__THE REQUEST__
Present each line of the data below as a row in a Markdown table with the columns Row and Data line, numbering the rows and leaving out blank lines.

__MATERIALS PROVIDED__
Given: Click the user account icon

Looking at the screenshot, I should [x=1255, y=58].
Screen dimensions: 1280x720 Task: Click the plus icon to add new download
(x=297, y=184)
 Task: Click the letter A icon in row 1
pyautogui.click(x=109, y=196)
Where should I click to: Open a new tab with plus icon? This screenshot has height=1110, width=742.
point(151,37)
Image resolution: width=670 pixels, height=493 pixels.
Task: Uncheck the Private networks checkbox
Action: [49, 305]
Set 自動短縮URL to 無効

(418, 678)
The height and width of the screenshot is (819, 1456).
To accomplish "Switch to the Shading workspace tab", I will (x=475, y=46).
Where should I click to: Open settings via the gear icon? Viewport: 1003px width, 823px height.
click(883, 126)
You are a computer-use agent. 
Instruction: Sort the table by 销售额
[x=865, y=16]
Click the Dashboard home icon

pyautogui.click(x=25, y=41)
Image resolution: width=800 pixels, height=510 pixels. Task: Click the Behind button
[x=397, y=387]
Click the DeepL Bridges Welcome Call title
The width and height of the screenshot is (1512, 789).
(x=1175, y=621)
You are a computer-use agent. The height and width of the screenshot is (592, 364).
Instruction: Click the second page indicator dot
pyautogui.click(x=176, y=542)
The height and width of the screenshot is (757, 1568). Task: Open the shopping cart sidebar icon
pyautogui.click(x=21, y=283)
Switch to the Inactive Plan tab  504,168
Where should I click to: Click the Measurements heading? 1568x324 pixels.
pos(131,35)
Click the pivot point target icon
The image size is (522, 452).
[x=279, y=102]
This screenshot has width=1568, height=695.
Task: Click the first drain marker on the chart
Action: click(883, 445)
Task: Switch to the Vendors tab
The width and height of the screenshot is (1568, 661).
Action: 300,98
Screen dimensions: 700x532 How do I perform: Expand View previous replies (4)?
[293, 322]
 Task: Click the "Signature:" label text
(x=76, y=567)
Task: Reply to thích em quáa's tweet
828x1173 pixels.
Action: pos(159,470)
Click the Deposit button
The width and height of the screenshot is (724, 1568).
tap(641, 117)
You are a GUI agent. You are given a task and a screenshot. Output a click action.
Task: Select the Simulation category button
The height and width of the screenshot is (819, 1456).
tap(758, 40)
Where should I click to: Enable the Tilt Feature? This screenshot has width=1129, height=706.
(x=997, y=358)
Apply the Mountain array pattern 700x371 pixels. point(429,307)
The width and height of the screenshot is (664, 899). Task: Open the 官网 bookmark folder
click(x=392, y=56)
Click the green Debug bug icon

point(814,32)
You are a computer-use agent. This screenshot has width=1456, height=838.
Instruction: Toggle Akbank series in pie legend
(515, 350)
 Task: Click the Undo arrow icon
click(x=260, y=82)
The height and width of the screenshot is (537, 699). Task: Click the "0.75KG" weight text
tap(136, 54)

__WRITTEN REPLY__
| Row | Data line |
|---|---|
| 1 | Given: Click the user account icon |
| 2 | Looking at the screenshot, I should [x=1255, y=58]. |
| 3 | Screen dimensions: 1280x720 Task: Click the plus icon to add new download |
| 4 | (x=297, y=184) |
| 5 |  Task: Click the letter A icon in row 1 |
| 6 | pyautogui.click(x=109, y=196) |
| 7 | Where should I click to: Open a new tab with plus icon? This screenshot has height=1110, width=742. |
| 8 | point(151,37) |
| 9 | Image resolution: width=670 pixels, height=493 pixels. |
| 10 | Task: Uncheck the Private networks checkbox |
| 11 | Action: [49, 305] |
| 12 | Set 自動短縮URL to 無効 |
| 13 | (418, 678) |
| 14 | The height and width of the screenshot is (819, 1456). |
| 15 | To accomplish "Switch to the Shading workspace tab", I will (x=475, y=46). |
| 16 | Where should I click to: Open settings via the gear icon? Viewport: 1003px width, 823px height. |
| 17 | click(883, 126) |
| 18 | You are a computer-use agent.  |
| 19 | Instruction: Sort the table by 销售额 |
| 20 | [x=865, y=16] |
| 21 | Click the Dashboard home icon |
| 22 | pyautogui.click(x=25, y=41) |
| 23 | Image resolution: width=800 pixels, height=510 pixels. Task: Click the Behind button |
| 24 | [x=397, y=387] |
| 25 | Click the DeepL Bridges Welcome Call title |
| 26 | The width and height of the screenshot is (1512, 789). |
| 27 | (x=1175, y=621) |
| 28 | You are a computer-use agent. The height and width of the screenshot is (592, 364). |
| 29 | Instruction: Click the second page indicator dot |
| 30 | pyautogui.click(x=176, y=542) |
| 31 | The height and width of the screenshot is (757, 1568). Task: Open the shopping cart sidebar icon |
| 32 | pyautogui.click(x=21, y=283) |
| 33 | Switch to the Inactive Plan tab  504,168 |
| 34 | Where should I click to: Click the Measurements heading? 1568x324 pixels. |
| 35 | pos(131,35) |
| 36 | Click the pivot point target icon |
| 37 | The image size is (522, 452). |
| 38 | [x=279, y=102] |
| 39 | This screenshot has width=1568, height=695. |
| 40 | Task: Click the first drain marker on the chart |
| 41 | Action: click(883, 445) |
| 42 | Task: Switch to the Vendors tab |
| 43 | The width and height of the screenshot is (1568, 661). |
| 44 | Action: 300,98 |
| 45 | Screen dimensions: 700x532 How do I perform: Expand View previous replies (4)? |
| 46 | [293, 322] |
| 47 |  Task: Click the "Signature:" label text |
| 48 | (x=76, y=567) |
| 49 | Task: Reply to thích em quáa's tweet |
| 50 | 828x1173 pixels. |
| 51 | Action: pos(159,470) |
| 52 | Click the Deposit button |
| 53 | The width and height of the screenshot is (724, 1568). |
| 54 | tap(641, 117) |
| 55 | You are a GUI agent. You are given a task and a screenshot. Output a click action. |
| 56 | Task: Select the Simulation category button |
| 57 | The height and width of the screenshot is (819, 1456). |
| 58 | tap(758, 40) |
| 59 | Where should I click to: Enable the Tilt Feature? This screenshot has width=1129, height=706. |
| 60 | (x=997, y=358) |
| 61 | Apply the Mountain array pattern 700x371 pixels. point(429,307) |
| 62 | The width and height of the screenshot is (664, 899). Task: Open the 官网 bookmark folder |
| 63 | click(x=392, y=56) |
| 64 | Click the green Debug bug icon |
| 65 | point(814,32) |
| 66 | You are a computer-use agent. This screenshot has width=1456, height=838. |
| 67 | Instruction: Toggle Akbank series in pie legend |
| 68 | (515, 350) |
| 69 |  Task: Click the Undo arrow icon |
| 70 | click(x=260, y=82) |
| 71 | The height and width of the screenshot is (537, 699). Task: Click the "0.75KG" weight text |
| 72 | tap(136, 54) |